### Your objective
Copy the text lines of every entry below verbatim, leaving out the pictures.

(Dataset entries)
════════════════

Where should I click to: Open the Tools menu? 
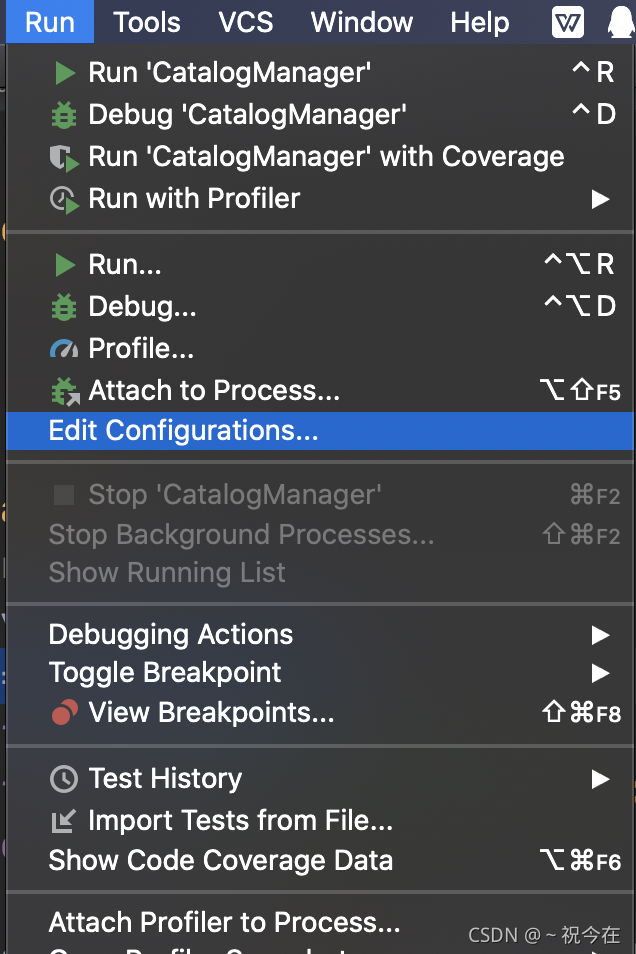pos(147,22)
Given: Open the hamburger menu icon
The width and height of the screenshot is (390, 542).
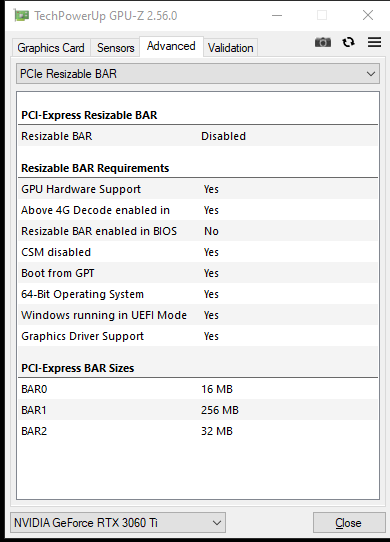Looking at the screenshot, I should [374, 42].
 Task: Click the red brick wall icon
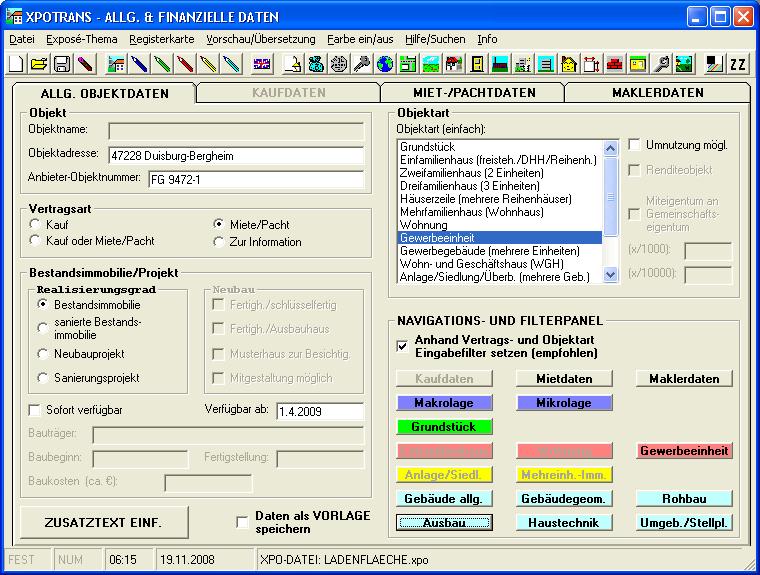click(x=613, y=65)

════════════════

### Solution to this problem
Where should I click to: Open the Tools menu? 
pos(147,22)
Given: Open the hamburger menu icon
The width and height of the screenshot is (390, 542).
Looking at the screenshot, I should [374, 42].
 Task: Click the red brick wall icon
click(x=613, y=65)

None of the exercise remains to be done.